:: Task details ::
As the answer, give exactly the lines of the records below from the one with "Instruction: Click the" through the one with "The width and height of the screenshot is (1169, 564).", ends included and pictures left out.

:: Information shown ::

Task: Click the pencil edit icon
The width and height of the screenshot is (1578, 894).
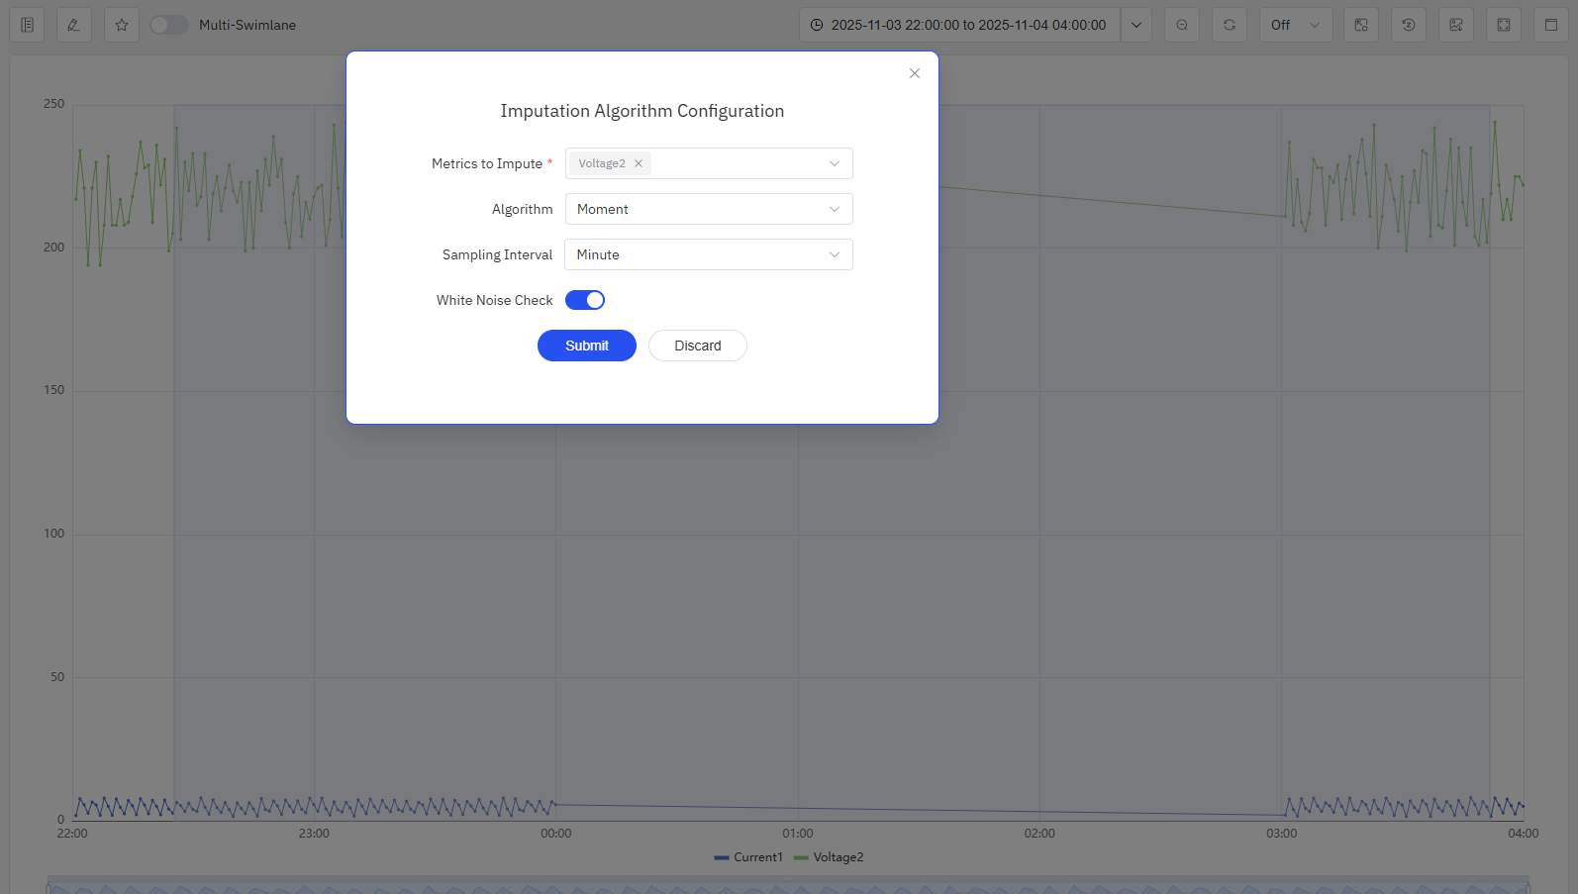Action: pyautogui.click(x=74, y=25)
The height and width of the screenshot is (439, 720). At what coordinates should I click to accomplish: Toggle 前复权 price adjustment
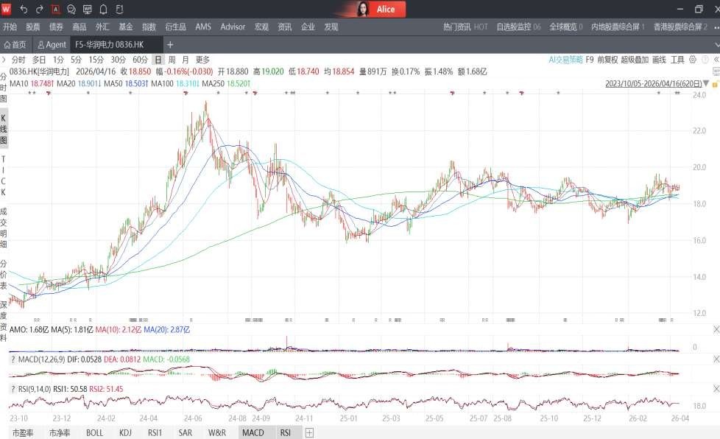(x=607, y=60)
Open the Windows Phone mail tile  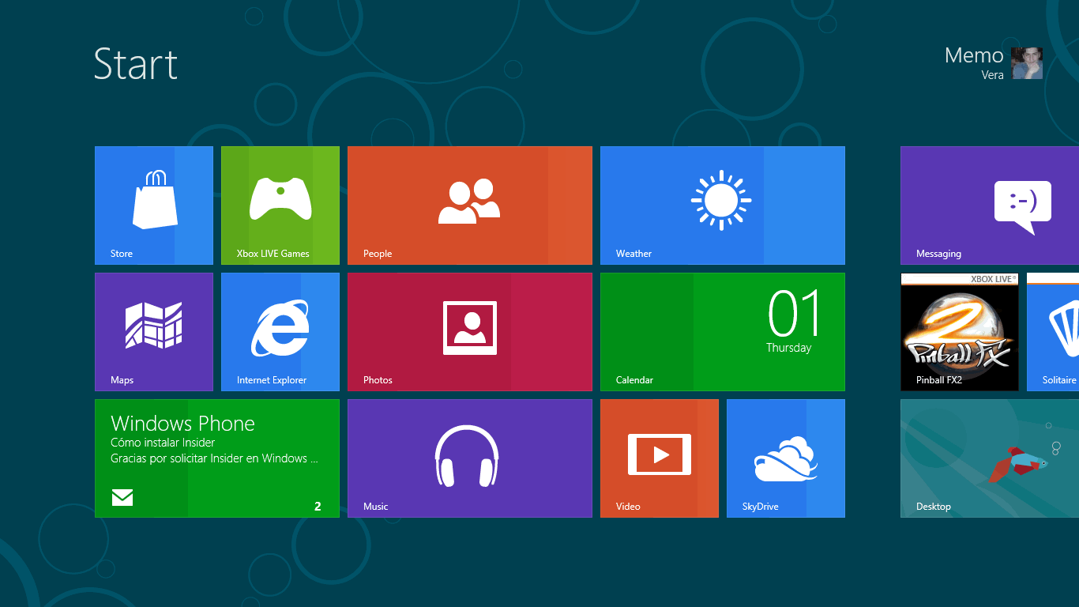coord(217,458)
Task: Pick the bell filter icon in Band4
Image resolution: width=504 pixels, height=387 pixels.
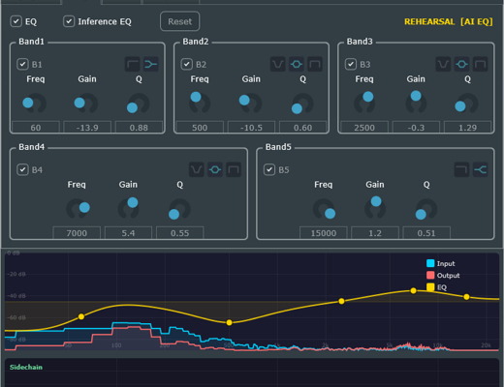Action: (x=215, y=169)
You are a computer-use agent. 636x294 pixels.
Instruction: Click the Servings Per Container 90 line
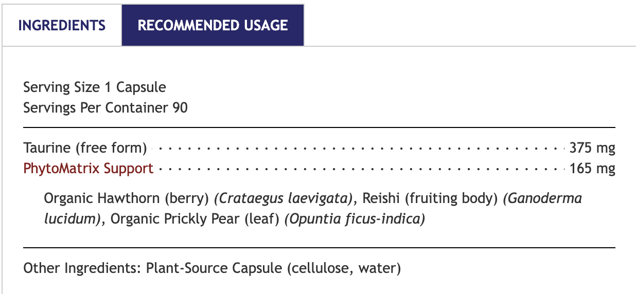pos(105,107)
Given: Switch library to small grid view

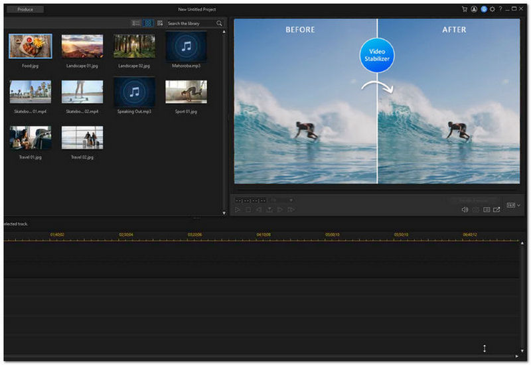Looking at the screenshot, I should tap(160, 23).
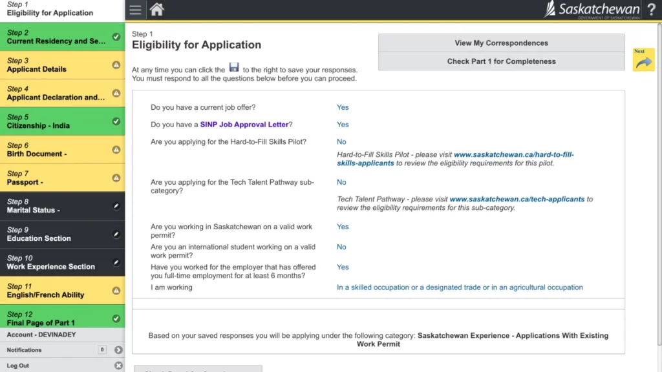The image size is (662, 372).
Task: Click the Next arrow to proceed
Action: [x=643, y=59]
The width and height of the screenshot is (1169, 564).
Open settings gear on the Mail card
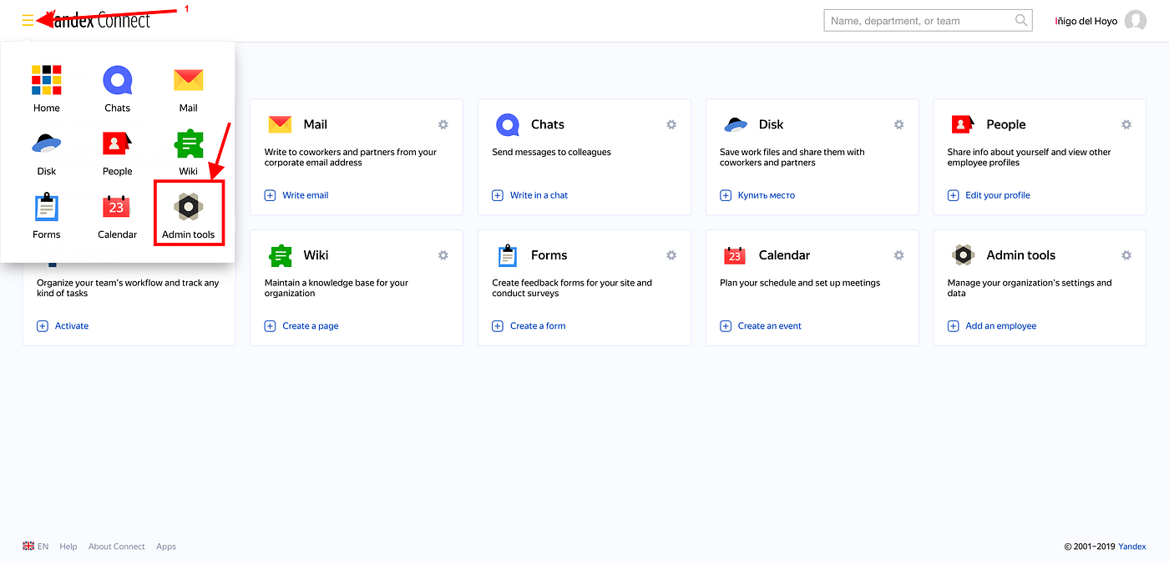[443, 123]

:: Output ::
Instruction: Click the Servings Per Container 90 line
pos(105,107)
Given: Switch library to small grid view

Looking at the screenshot, I should tap(160, 23).
The image size is (662, 372).
Task: Click the Next arrow to proceed
Action: [x=643, y=59]
The width and height of the screenshot is (1169, 564).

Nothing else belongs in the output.